AMG-785 / CDP7851 (Amgen / UCB )


  • The introduction of AMG-785 will give Amgen the first opportunity to capture the high risk patients early by treating to lower fracture risk with monthly or eventually quarterly doses of AMG-785, and then switching them to a long-term maintenance regimen of denosumab twice yearly. Amgen is just starting a Ph-III trial for osteoporosis.  It will include 8,000 – 9,000 patients.  There is a 1-year trial, presumably with bone mineral density (BMD) as an endpoint but Amgen has expressed the expectation that they will also see a fracture reduction.  We do not know if fractures are a primary or secondary endpoint.  The extension phase of this trial will clearly have fracture endpoints as the primary.  Together there will be short-term and long term safety.  Based on current status, this puts the US registration for AMG-785 at late 2015/early 2016.



“When you are talking about Amgen starting a phase III is that for bone healing or is that an actual osteoporosis trial?  That is a relatively traditional osteoporosis trial.  Well it is two studies by the way and they run at the same time with 8000 or 9000 patients.  They are very similar, but that is because they have been pushed by FDA to do them that way.  And part of that is running for one year and part of that study is running for a longer period of time.  So they will get the first safety data from the one year?  Yeah.  I think that they expect because it is so potent that they can see the effect of the fractures within a year.  So they do the two studies also from a safety point of view.  So if they start that January 2012 then the theory would be regardless of what happens with the fracture healing trial the earliest that we have a registration for use of antisclerostin in osteoporosis would be say early or mid-2015?  That is about three years.  End of 2015, beginning of 2016, something like that”.

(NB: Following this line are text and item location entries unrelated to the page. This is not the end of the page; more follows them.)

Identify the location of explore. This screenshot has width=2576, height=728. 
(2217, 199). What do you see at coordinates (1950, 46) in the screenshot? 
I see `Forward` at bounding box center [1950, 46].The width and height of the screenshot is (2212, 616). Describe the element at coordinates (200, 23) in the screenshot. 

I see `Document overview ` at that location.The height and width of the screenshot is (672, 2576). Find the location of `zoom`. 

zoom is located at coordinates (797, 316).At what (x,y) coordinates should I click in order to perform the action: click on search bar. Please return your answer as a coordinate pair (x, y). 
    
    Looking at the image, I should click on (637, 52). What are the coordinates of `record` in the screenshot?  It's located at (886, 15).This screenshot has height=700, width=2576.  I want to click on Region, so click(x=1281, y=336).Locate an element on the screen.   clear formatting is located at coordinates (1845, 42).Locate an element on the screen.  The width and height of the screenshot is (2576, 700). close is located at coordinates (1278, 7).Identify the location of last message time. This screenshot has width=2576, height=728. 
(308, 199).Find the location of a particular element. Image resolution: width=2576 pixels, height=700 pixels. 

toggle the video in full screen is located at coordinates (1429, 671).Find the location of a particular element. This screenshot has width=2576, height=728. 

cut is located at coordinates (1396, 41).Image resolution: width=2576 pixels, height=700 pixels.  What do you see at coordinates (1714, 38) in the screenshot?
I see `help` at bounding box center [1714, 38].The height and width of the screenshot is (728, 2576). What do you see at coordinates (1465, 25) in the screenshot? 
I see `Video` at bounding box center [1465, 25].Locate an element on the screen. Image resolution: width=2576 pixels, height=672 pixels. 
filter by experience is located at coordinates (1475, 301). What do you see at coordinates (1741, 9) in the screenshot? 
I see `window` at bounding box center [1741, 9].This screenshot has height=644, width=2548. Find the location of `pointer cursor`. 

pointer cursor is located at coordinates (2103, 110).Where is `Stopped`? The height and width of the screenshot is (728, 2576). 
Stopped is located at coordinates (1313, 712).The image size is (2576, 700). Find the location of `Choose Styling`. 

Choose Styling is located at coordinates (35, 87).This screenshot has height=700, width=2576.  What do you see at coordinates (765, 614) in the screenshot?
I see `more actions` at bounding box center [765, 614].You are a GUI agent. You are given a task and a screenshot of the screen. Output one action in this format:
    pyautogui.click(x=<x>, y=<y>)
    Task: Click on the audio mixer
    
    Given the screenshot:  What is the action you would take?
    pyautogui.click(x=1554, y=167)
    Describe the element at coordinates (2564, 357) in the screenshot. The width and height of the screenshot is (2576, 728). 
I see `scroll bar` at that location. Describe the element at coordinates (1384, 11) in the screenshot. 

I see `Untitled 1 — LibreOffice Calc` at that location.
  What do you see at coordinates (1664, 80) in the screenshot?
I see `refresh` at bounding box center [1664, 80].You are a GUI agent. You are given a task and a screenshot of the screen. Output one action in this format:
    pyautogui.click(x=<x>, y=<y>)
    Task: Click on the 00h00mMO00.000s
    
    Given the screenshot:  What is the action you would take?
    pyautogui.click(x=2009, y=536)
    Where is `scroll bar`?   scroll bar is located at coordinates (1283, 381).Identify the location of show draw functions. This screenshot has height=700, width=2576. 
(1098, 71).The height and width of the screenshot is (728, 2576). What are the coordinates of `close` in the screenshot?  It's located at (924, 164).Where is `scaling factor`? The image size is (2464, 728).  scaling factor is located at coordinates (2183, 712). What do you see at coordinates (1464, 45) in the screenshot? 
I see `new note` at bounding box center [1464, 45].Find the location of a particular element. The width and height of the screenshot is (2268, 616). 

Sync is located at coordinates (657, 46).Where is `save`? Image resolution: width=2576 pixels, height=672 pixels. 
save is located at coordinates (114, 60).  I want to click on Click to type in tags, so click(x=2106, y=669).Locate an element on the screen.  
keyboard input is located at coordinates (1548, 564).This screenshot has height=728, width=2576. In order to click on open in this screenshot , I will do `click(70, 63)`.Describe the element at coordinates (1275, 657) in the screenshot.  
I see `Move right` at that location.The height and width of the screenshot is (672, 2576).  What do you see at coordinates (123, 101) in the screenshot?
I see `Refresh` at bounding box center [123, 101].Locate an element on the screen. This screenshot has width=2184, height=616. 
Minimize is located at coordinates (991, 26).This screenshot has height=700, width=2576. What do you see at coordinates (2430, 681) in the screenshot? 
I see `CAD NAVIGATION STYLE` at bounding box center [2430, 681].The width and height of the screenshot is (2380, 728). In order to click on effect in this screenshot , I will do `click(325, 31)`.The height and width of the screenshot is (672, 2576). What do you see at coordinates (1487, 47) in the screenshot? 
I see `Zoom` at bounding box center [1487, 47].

I guess the other thing about teriparatide is that it is not particularly patient friendly.  It is daily injections and you have really got to have a motivated patient to do that whereas if you go with an antisclerostin monoclonal antibody then potentially saying to a patient we would like to attack that and then how often do you give that antibody, but it is certainly not every day.  If they haven’t gone into phase III year we don’t quite know how often they are going to give it.  But in their fracture healing they are giving perhaps three or four doses over three months or something like that.  Yeah, I was wondering if they were going to go to like a once a quarter kind of dosing?  I did say that it is something they are actively considering at the moment but I am just recalling that they had just published in JBMR their effects after a single dose of antibody, and I think from what I was recall there extending out a number of months that we are seeing stimulation of bone formation markers.  I do say they will be thinking carefully about what the data should be.  I think suggesting to someone that, look, we will give you a subcutaneous injection every three months for the first year and then we will give you an infusion of zoledronic acid and that will hold you for a year or two years after you have had that infusion after you have those course of injections; that is a very easy regimen for doctor and patient alike.  So I guess we will need to wait and see how much it costs.  But I can see that being really quite attractive.  I agree with you.  I think if you have got someone who hasn’t had a fracture and their T-score is -2.6 or something then maybe just giving bisphosphonate alone is sensible but people who are presenting with fractures and they have got a FRAX score, particularly elderly people, so somebody who is 80 and has got a FRAX risk or hip fracture risk of 5 percent or something then I would agree that a more aggressive up front approach makes a lot more sense”.